We've covered this before, but the smoke-free rules are now in force. Breaking them can now involve fines and penalties so it is worth drawing attention again to the new rules.
As from 1st July smoking is banned in England in all enclosed workplaces and public places - similar rules are already in force in the rest of the UK and in Ireland (although we understand that in Ireland, unlike in the UK, the ban applies to tobacco smoking only). There are heavy penalties and fines for those who break the law. Discounts for prompt payment are available if the offence is either failure to display no-smoking notices as required or smoking where smoking is prohibited. There is no discount from the fine (max £2,500) if the offence is failure by an employer or other person to discharge the duty imposed on him to prevent smoking where it is prohibited.
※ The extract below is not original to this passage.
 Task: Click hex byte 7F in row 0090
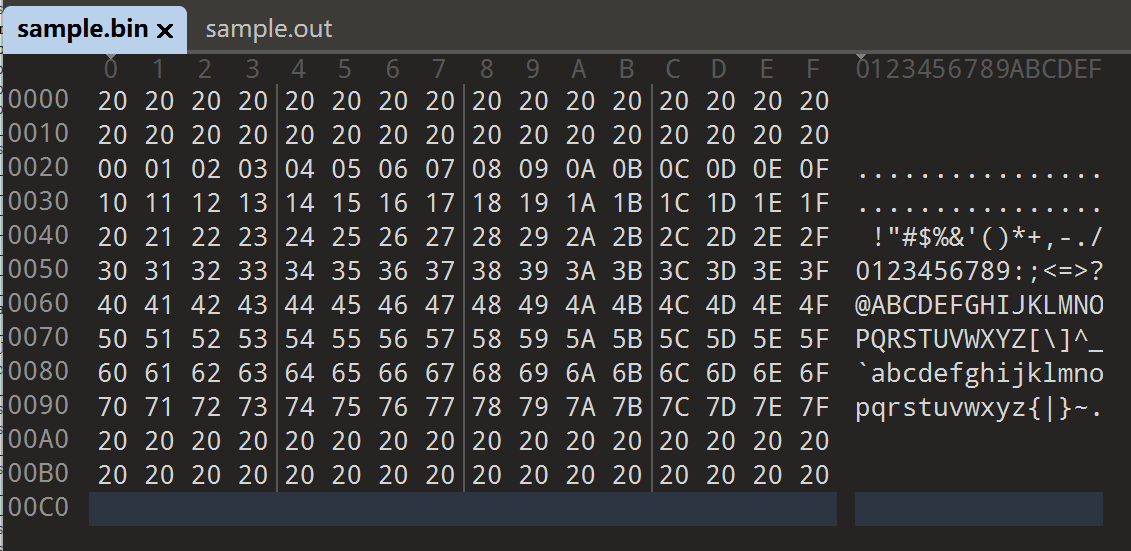[815, 407]
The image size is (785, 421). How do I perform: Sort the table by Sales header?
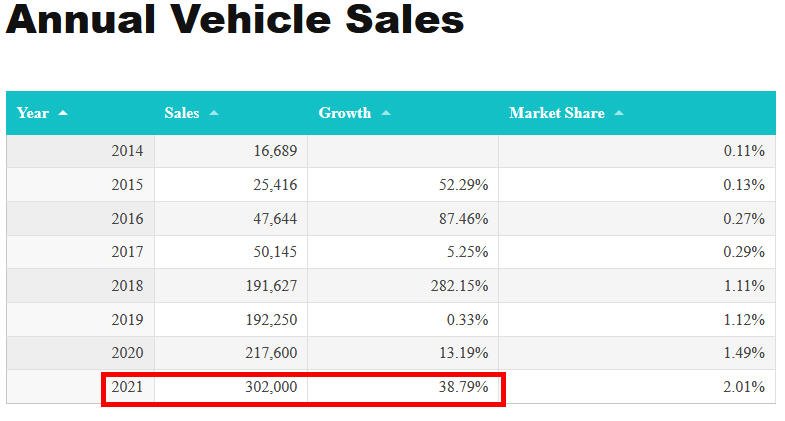click(x=182, y=113)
Workplaces covered are those used by more than one person (even if the persons who work there do so at different times or only intermittently) which have a roof and walls unless there are openings in the walls which are at least half of the wall area, excluding windows and doors that can be opened. There must be A5 size signs at the entrance to the workplace stating “No smoking. It is against the law to smoke in these premises”. There is no exemption for special smoking rooms. If a person wishes to smoke at work, they will have to go outside.
The rules cover work vehicles if they might be used by more than one person and there are special rules about signs in such vehicles (amazingly, the prescribed minimum size of in-vehicle signs is not the same in England as in other parts of the UK).
On a more entertaining note, the Daily Mail has reported that the landlord of the Wellington Arms in Southampton thinks he may have found a way around the smoking ban. Apparently his pub is the official consulate in Britain for a Caribbean island called Redonda and he is hoping to upgrade to embassy status - which would mean his pub would be on foreign soil and the ban would not apply. The Foreign Office, it seems, is unimpressed.
The Government has published draft regulations to "boost the minimum holiday entitlement from 20 days a year to 24 days this October, and to 28 days from April 2009". The final regulations are expected during July.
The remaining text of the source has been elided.